Los sefarditas se dispersaron de nuevo como en la época de las doce tribus, aunque los portugueses se dirigieron fundamentalmente a Inglaterra. En efecto, también los marrãos (judíos de Portugal) forman parte de Sefarad, aunque el complejo no superado de imperialismo fallido lleve a los españoles a apropiarse indebidamente de su significado.
Esa comunidad hebrea floreció en Londres, dando lugar a la aparición de celebridades como el economista David Ricardo o puede que el fish & chips, cuyos orígenes estarían en el «pescado frito a la manera judía», o lo que es igual, rebozado.
El corsario inglés Henry Morgan vs fortificaciones españolas en Cartagena de Indias. Dos caras de la disputa por un botín.
A más distancia moral y geográfica, algunos hebreos también destacaron por su destreza en Jamaica, colonia británica desde 1655 y base de los piratas más recordados de cualquier tiempo. Aunque ya ingleses por nacimiento y fidelidad, muchos de los más célebres bucaneros eran judíos en cuanto a cultura y origen, y así se veía en sus nombres y en los de sus embarcaciones.

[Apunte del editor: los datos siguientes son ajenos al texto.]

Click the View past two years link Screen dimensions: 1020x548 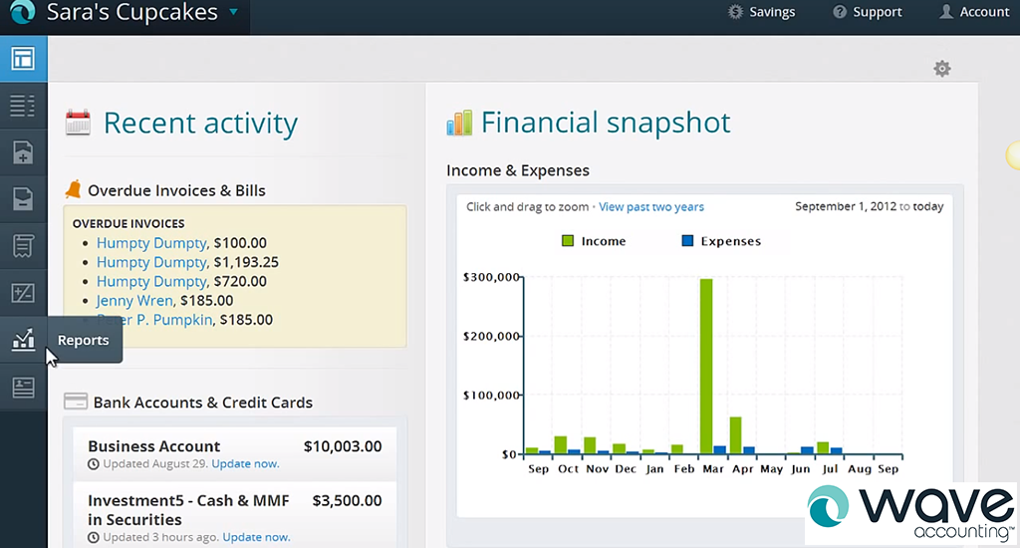point(651,207)
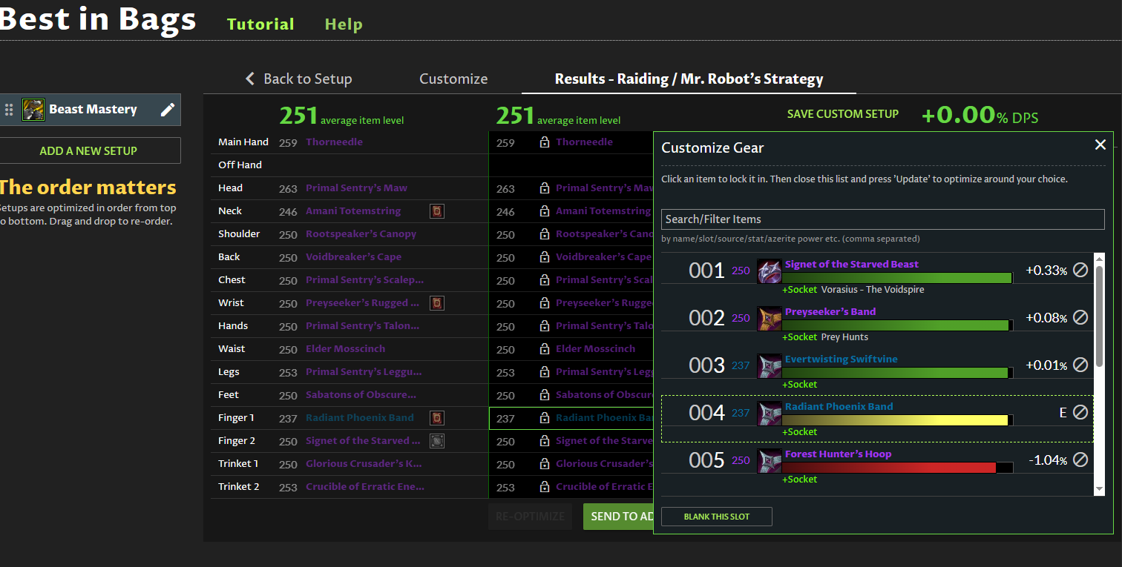Open the Customize tab

pos(453,79)
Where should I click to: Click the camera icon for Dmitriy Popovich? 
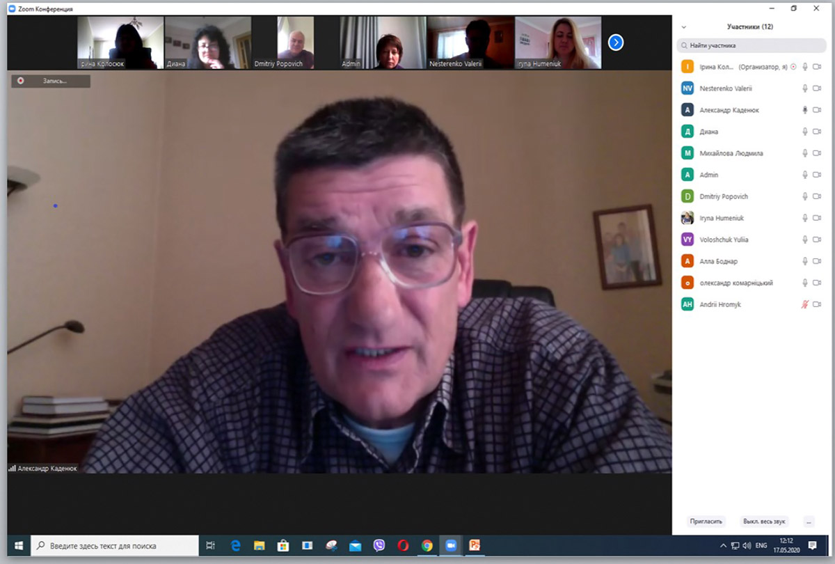[x=817, y=196]
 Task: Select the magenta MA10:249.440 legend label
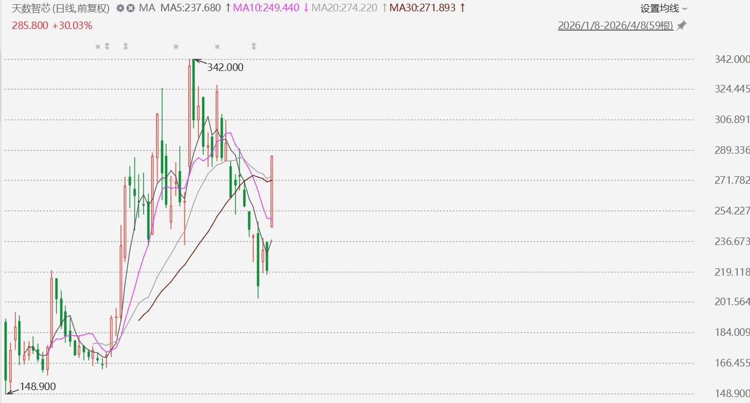pos(266,8)
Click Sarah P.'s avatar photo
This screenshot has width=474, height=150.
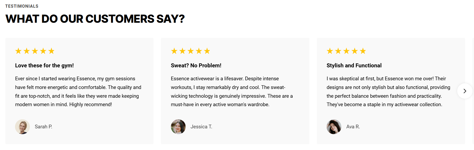point(22,127)
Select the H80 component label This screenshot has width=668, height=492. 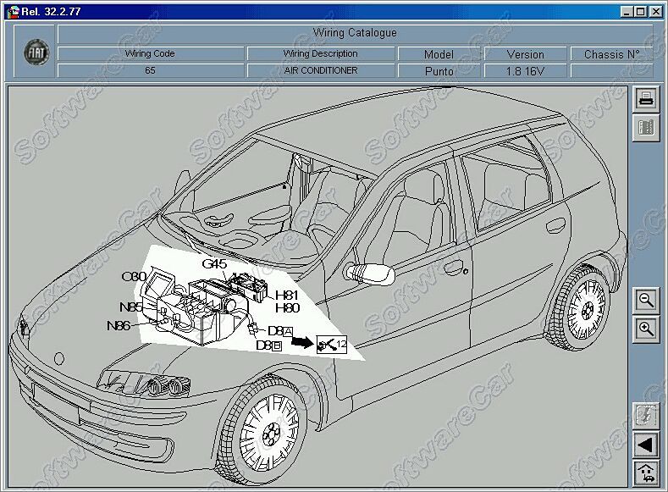pos(287,308)
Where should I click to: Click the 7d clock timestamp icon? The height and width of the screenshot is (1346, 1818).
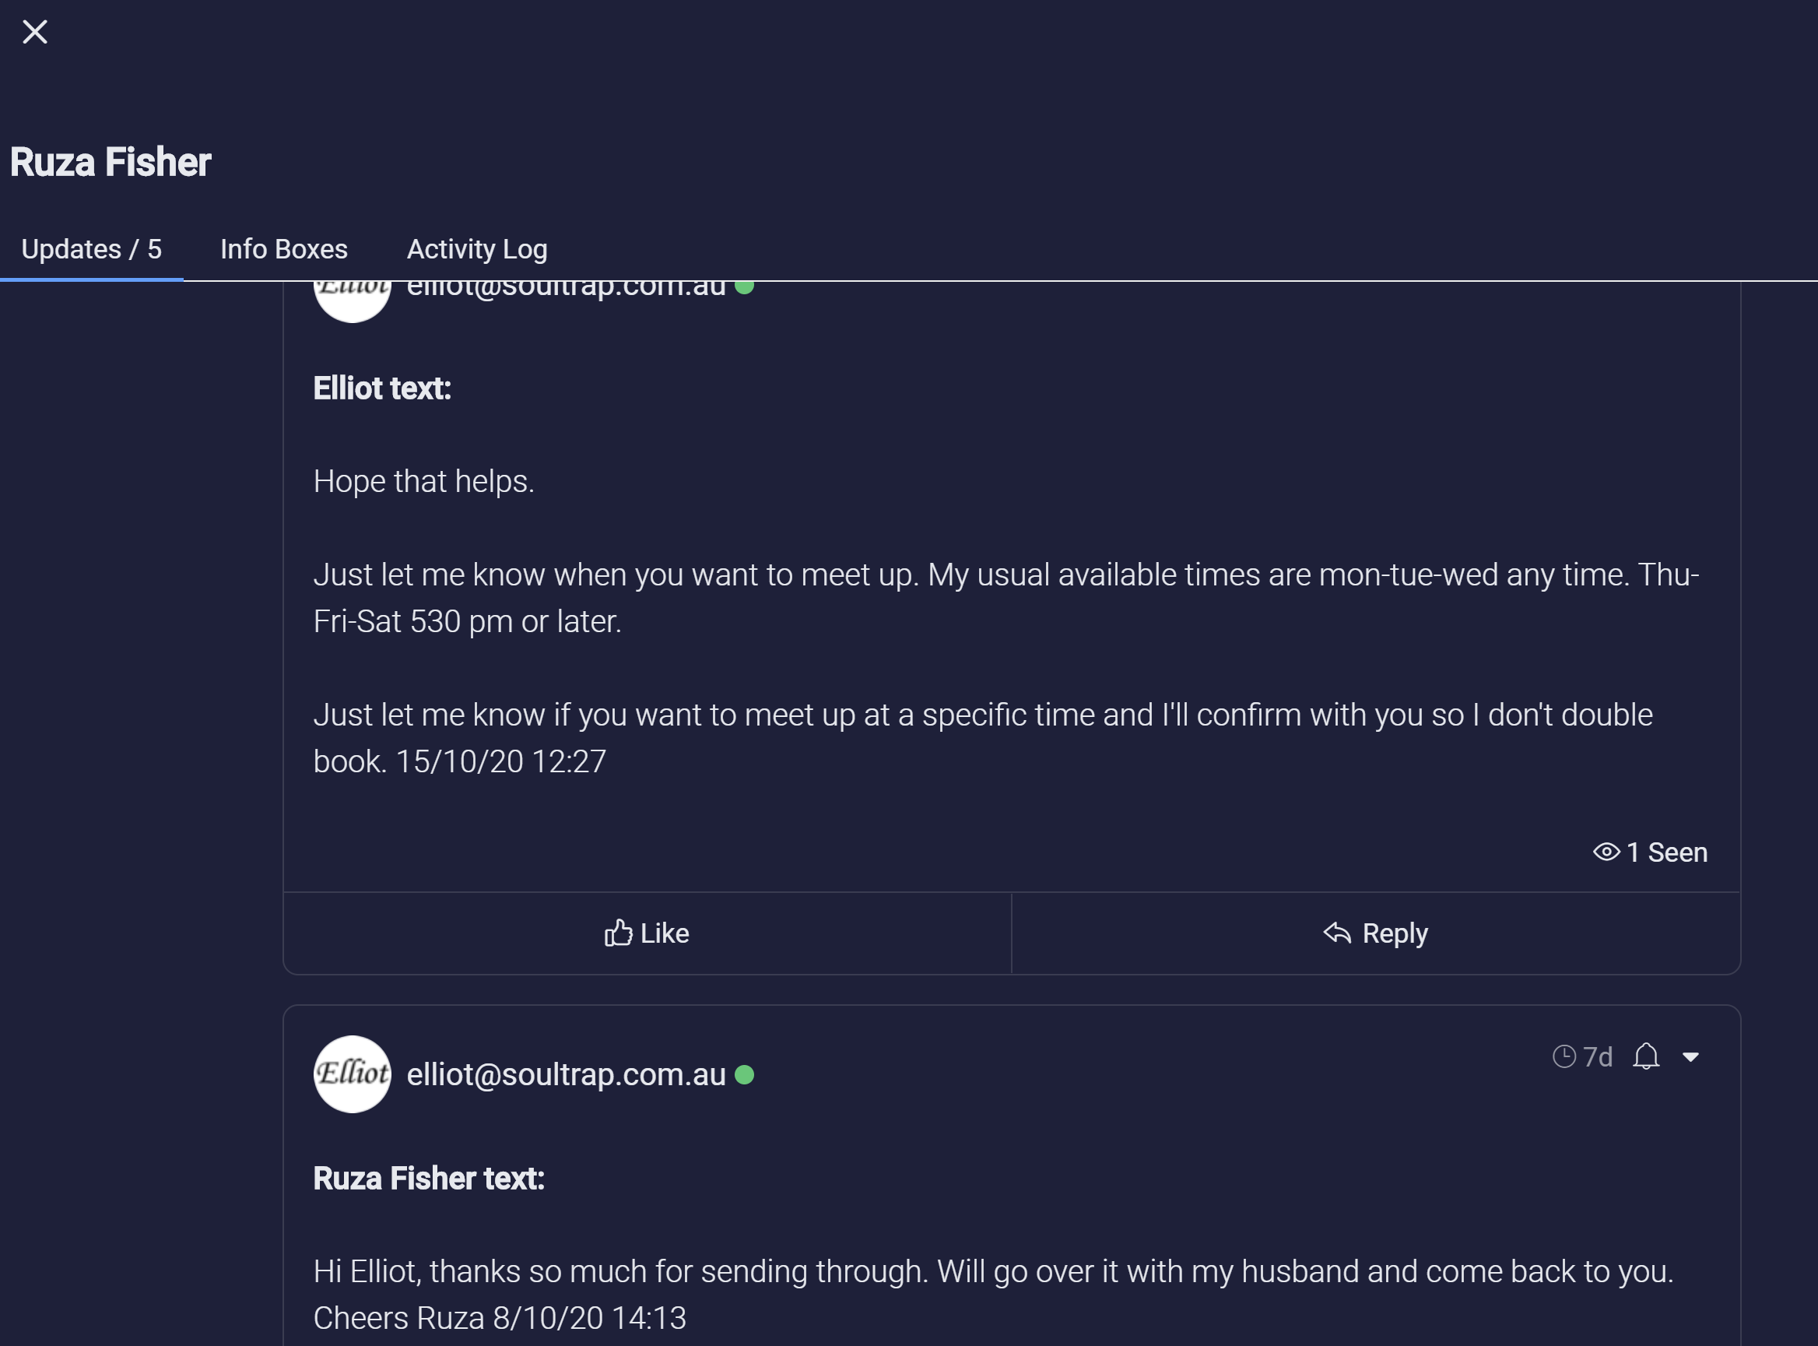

Buques temibles como «Samuel, el Profeta», «La reina Esther» o «El escudo de Abraham» esquilmaban los galeones hispanos a golpe de cañonazos y espada, siguiendo las órdenes de tipos siniestros y ambivalentes como Yaakov Koriel, que comandaba tres naves corsarias antes de retirarse a estudiar la Cábala.
O David Abrabanel, el conocido Capitán Davis, descendiente de rabinos lisboetas dedicados a la oración y el estudio. Su odio a la cristiandad hispana y su Inquisición le lleva a aliarse con el hijo de Francis Drake y formar la Black Flag Fraternity, un cártel que suena a película de aventuras.
Pero quizás el protagonista de esta trama de realidad histórica sea Moses Cohen Henriques, de nombre tan clarificador como doloso para los españoles, pues en 1628 perpetró en Matanzas (Cuba) la mayor gesta en los anales de la piratería.
Convoy de la Flota de Indias y corte esquemático de un galeón español, buque fundamental de la misma. Fue un sistema de protección eficaz pese a episodios como el de 1628.
Aquella jornada, en esa bahía septentrional de la isla, esperaban el capitán judío y sus aliados de los Países Bajos, que buscaban la independencia respecto a España. Tras un ataque audaz y directo, tomaron intacta a la Flota de Indias, que se rindió sin apenas lucha en medio de la sorpresa.
Fue el mayor botín en casi 300 años de vida de un sistema de expolio tan eficaz que fue copiado por los americanos para abastecer a Inglaterra en la IIª Guerra Mundial. En todo el tiempo que va desde principios del XVI hasta finales del XVIII, tal gesta (o desastre) solo se repetiría tres veces, más una cuarta que terminó en naufragio inducido. En la batalla de Rande de 1702, los españoles hundieron sus buques antes de que el botín cayese en manos anglo-holandesas. Ahí sigue hasta nuestros días, en algún punto cercano a Vigo, cubierto por metros de fango que alimentan las especulaciones de mentes inquietas como la de Jules Verne, cuyo Capitán Nemo visita la ría gallega en busca del gran tesoro.
Pasado el tiempo, hasta los ingleses se hartaron de las hazañas de sus corsarios, que no conocían otra bandera que la codicia, representada por calaveras, tibias y un fondo negro amenazador. Esos emblemas perduran aún entre las letras hebreas y portuguesas de un cementerio de Kingston, donde en un claro entre la maleza, ya casi olvidados, reposan los restos de los piratas más duros de cualquier tiempo.